Saturday, 18 June 2022

A Day Of Farewells

 Firstly & most importantly I waved goodbye to the Quantum. I'd had a number of enquirers, most seemed to just talk about the car, then on Thursday a text held promise & the guy came to see the car that evening. The quantum is a good car, I couldn't manage it & the Stylus but I didn't want it to go to someone like it's last couple of owners who just let it dilapidate.

Matt has never had a kit car, but has had several classics - so I expect he'll be disappointed by the complete absence of rust - he seemed to like the car straight away & a brief test drive cemented his enthusiasm, a deal was done & he collected it today.

He gave me a little more for the car than I paid in 2020, but in the mean time I have spent over £4,000 refurbishing it. but it was never about the money, I bought it to keep me sane at a particularly dark time in my life & it achieved that.

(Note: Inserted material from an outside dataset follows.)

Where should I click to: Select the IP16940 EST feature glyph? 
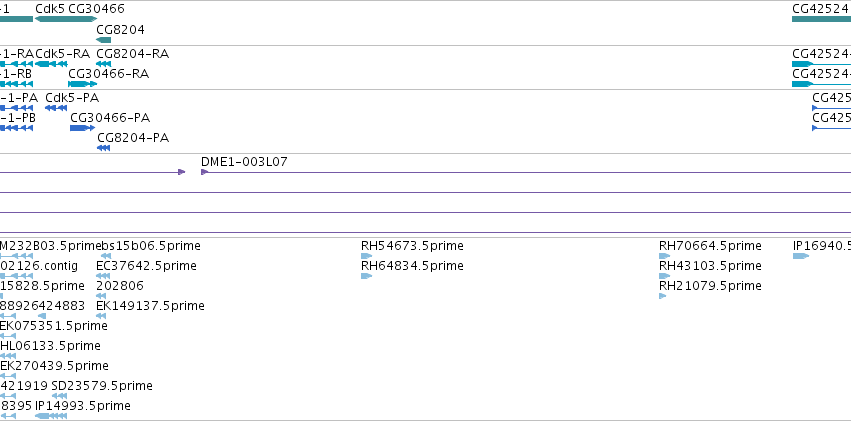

So the drive's looking a bit empty now.

The other goodbye was a more pleasant one, I said farewell to the really awful handbrake on the Stylus. The handbrake cable runs round a pulley on the trans tunnel & back through the side wall to the the inside of the tunnel. There it was doubled back & clamped around the middle of a length of studding. At each end of the studding were two nuts clamping two more cables in a "balance bar" arrangement which was way too short, so really only one brake ever came on. My fix was to have the loop pull on a "yoke" which pulls a Harrier flying control pulley & add a new rear cable in one piece, so the brakes are pulled on equally no matter what. Having been out for a swift test, the handbrake still isn't brilliant, but I can no longer push the car along with the brake set. I have a few ideas to improve it further over the winter when the car's down for having the rear chassis refurbished.

Also mended is the SatNav mount. I'd printed one which had worked OK, nut just before (luckily) the road trip it broke where I always thought it would & I'd cobbled something together out of a TomTom cradle, a Ram mount, a couple of bolts & a tyrap - it worked though. With the Quantum going I had a spare TomTom mount, so I cut the suction end off one & glued in a modified motorcycle mirror Ram mount. so the SatNav is back in it's rightful place.